Rabu, 01 November 2023

Rabu, November 01, 2023
Foto: Ipan Fanani

KEDAWUNG (CIREBON BRIBIN) - Melihat selebaran online info Population The Show: Compilation Release Party di akun Instagram @Cirebonbribin menarik perhatian saya, dan bertekad mendatangi acara ini untuk membayar rindu meliput sebuah acara musik! Acara tersebut dilaksanakan pada hari Minggu (29/10) kemarin, di Kopi Montir Tuparev.

Setelah resmi untuk kembali pulang ke Cirebon sejak awal Oktober lalu, saya merasa kehilangan sebuah aktivitas yang kerap dilakukan semasa masih di Jakarta, yakni mendatangi gigs atau sebuah festival musik di akhir pekan.

Bukan perkara mudah mencari hiburan musik seperti itu di kota yang kecil ini, sekalipun ada itu amat sangat jarang. Oleh karenanya, baik festival musik, gigs-gigs kecil atau bahkan organ tunggal sekalipun sudah pasti akan selalu ramai di sini. Kota ini minim hiburan bung!

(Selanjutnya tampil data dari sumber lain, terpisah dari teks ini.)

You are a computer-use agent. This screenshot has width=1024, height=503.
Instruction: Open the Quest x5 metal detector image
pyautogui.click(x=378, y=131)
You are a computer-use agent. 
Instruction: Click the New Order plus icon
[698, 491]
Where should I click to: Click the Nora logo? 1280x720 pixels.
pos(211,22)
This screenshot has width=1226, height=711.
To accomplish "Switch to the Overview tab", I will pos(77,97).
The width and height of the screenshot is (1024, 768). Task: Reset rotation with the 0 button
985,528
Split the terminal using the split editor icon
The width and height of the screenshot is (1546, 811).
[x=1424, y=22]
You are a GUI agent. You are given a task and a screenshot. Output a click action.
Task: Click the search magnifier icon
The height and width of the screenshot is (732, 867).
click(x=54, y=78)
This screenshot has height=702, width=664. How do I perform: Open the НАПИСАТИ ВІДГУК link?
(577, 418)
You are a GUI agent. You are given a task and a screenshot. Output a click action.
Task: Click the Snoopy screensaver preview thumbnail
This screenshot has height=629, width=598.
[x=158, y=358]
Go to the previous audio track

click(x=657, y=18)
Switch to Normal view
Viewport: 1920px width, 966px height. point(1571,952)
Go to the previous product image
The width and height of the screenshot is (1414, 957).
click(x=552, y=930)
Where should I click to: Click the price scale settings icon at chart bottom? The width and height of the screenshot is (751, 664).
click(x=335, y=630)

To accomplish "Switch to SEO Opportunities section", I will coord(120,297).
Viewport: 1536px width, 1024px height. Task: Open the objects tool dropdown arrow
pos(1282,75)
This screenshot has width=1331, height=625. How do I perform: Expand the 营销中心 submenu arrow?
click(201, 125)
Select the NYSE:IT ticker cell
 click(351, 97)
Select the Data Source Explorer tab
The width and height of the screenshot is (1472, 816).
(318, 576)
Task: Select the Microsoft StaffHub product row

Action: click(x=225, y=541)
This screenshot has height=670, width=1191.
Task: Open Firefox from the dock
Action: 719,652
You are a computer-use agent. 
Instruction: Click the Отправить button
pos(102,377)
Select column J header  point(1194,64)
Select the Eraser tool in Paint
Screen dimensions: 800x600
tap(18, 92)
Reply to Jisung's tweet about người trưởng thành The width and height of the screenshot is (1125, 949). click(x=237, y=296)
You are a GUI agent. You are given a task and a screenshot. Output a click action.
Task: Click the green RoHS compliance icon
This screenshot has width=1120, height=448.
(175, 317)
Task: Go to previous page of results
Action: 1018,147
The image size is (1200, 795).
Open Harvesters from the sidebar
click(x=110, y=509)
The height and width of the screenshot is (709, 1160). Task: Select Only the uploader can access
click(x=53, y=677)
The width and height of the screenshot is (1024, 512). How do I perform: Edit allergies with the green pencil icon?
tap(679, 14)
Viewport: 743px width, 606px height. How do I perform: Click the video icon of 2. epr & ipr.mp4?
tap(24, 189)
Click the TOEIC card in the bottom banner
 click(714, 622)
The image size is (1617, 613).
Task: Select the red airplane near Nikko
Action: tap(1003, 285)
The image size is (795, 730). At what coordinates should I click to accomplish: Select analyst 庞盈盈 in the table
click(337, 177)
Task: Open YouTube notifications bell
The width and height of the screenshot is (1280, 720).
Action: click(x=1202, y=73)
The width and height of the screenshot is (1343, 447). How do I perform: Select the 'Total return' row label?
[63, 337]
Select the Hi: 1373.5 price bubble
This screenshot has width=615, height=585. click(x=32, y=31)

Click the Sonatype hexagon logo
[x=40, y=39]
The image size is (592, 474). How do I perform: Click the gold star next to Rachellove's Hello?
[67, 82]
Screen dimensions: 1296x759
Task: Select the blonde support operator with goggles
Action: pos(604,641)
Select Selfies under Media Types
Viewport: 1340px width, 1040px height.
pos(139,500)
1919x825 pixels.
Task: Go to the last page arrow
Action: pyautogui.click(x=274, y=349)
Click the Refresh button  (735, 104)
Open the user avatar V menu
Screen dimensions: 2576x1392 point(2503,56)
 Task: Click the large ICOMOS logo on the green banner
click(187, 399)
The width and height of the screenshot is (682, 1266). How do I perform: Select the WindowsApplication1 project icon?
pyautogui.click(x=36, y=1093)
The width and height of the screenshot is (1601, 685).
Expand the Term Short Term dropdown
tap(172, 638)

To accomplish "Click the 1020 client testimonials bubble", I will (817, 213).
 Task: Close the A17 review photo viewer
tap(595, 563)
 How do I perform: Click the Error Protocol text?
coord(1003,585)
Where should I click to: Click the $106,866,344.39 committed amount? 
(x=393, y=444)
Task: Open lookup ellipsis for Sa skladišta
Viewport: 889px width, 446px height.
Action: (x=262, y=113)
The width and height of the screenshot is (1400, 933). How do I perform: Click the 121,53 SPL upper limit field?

Bayangkan saja, opsi hiburan publik untuk anak muda di Cirebon cuma sebatas mall dan coffeshop, kota ini bahkan masih jauh untuk disebut second city. Sungguh membosankan setengah mati!.


Foto: Ipan Fanani

Melihat opsi hiburan yang sangat minim, mendatangi release party Population Wave adalah keputusan yang sangat tepat.

Sejujurnya, mungkin ini adalah gigs pertama saya di Cirebon selama bertahun-tahun hidup di kota ini, entah karena saya tidak mendapat akses informasi tentang ekosistem musik di Cirebon atau memang tidak ingin tahu, bodoh sekali!

Saya datang ke Montir Kopi tanpa ekspektasi sama sekali, bahkan saya sangat asing melihat daftar line up dalam acara ini, untuk sekadar mendengarkan mereka melalui kanal musik streaming pun saya belum pernah. Tujuan saya hanya satu, mencari hiburan alternatif!

Acara dimulai dengan menampilkan Breacheven sebagai performance pertama, membawakan lima lagu, mulai dari Untitled, Turnover, Morosis, Hollow, dan terakhir Divine. Favorit saya jatuh pada ‘Divine’ dan ‘Morosis’, yang kemudian baru saya ketahui setelahnya, bahwa hanya dua lagu itu yang tersedia di Spotify. Ah sial, kemana lagi saya harus mendengarkan lagu-lagu mereka yang lainnya.

Sebagai catatan, single Morosis menjadi lagu Breacheven yang masuk dalam album kompilasi Population.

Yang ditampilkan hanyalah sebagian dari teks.